Complications of excessive fibre include increased frequency of defecation, constipation (psyllium or canned pumpkin can be added to soften the stool), watery stools, flatulence (an insoluble fibre diet can be added and the quantity of the soluble fibre diet decreased) and refusal to eat the diet.
Proteins
Proteins should comprise greater than 30 percent of ME. As both CH and fat are usually restricted in diets formulated for diabetic dogs, dietary protein will provide a substantial source of calories.
Obese dogs fed a diet high in insoluble dietary fibre and protein with a low-fat content achieve more rapid weight loss than dogs fed a similar diet with only moderate fibre content (Rand et al., 2013). In underweight dogs, the principal goal is also to normalise body weight by increasing muscle mass and stabilising insulin requirements. A high-quality, calorie-dense maintenance diet with lower fibre content may be fed to these dogs.
Management in cats
In contrast to dogs, the primary goal of therapy in cats should be to achieve diabetic remission; this is achievable in 80 percent of newly diagnosed cats (Rand et al., 2013).
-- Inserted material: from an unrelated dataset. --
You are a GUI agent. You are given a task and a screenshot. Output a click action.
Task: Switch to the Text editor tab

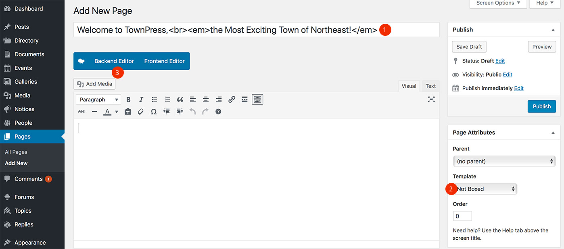(x=430, y=86)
A further difference compared to dogs is that the timing of meals need not be so closely matched to insulin administration, as the duration of postprandial glycaemia in cats is markedly longer than in dogs. Exercise can be increased via hiding food in several areas in the house or using a treat dispenser (Figure 1).
Fat
The diet should be moderate to low fat (containing less than 4g/100 kcal).
Complex carbohydrates
CH should be low – less than 12 percent of ME and less than 3g/100kcal. A complex CH source with a low glycaemic index (eg whole grains such as barley) should be fed. Novel CH sources (lentil, tapioca) have been associated with no postprandial increase in blood glucose (Rand et al., 2013). For cats already receiving insulin therapy, changing to a low CH diet should be accompanied by an insulin dose reduction of 30 to 50 percent (Rand et al., 2013).
Proteins
Proteins should comprise greater than 40 percent of ME and greater than 10g/100kcal. Protein is essential to replace lost muscle mass, prevent hepatic lipidosis and increase metabolism to promote weight loss and normal insulin function. If dietary protein is restricted, CH will usually be increased to maintain an adequate calorie content.
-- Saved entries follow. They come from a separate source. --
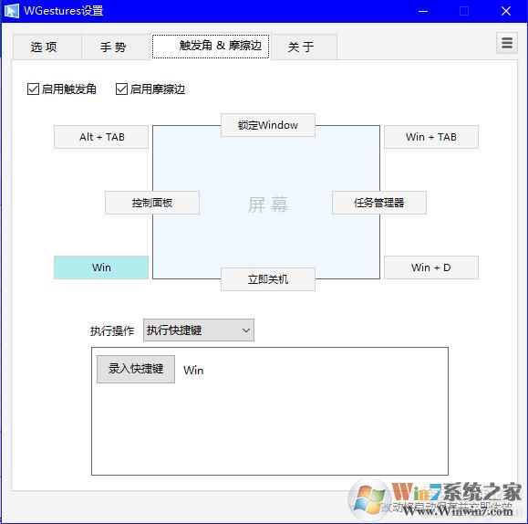The image size is (528, 524).
Task: Select the Win + D corner button
Action: click(x=431, y=267)
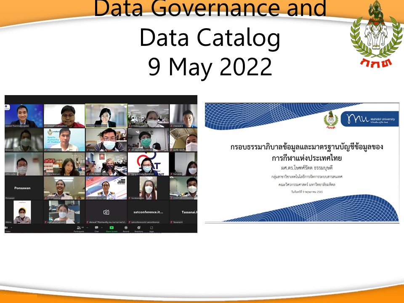Open the Apps icon in Zoom toolbar
This screenshot has width=404, height=303.
tap(152, 228)
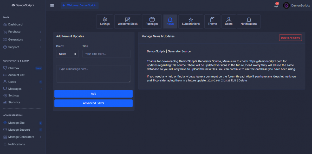Open Chatbox from the sidebar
Benet et al. (2015) concluded that diabetic cats were significantly more likely to revert to a non-insulin dependent state when they were fed with low CH tinned food.
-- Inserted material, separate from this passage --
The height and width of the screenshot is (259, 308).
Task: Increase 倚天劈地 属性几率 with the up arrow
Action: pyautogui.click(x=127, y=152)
70 percent of diabetic cats are either overweight or obese (Rand et al., 2013). Feeding exclusively wet food may help with weight loss, as this tends to result in reduced calorie consumption, improve satiety and increase total water intake. These diets also delay glucose absorption from the intestinal lumen. In obese cats, the caloric intake should be limited to 70 percent of maintenance requirements.
Underweight cats and those already in ideal body condition require a high-quality, calorie-dense, low CH diet that is palatable, with the amount of food adjusted to maintain ideal body condition.
In inappetant cats, the first priority is to offer any food they will eat to avoid development of hepatic lipidosis. Dietary changes should be implemented when the cat is eating readily, and introduced gradually over a period of 7 to 10 days. In cats diagnosed more than two to three years previously or with concurrent disease, the probability of remission is low, so the goal of therapy should be to control the clinical signs associated with the disease.
Diabetes mellitus can be well managed with insulin therapy, an appropriate diet and cooperation from the owner. Selection of a specific diet (Table 1) should be based on individual requirements.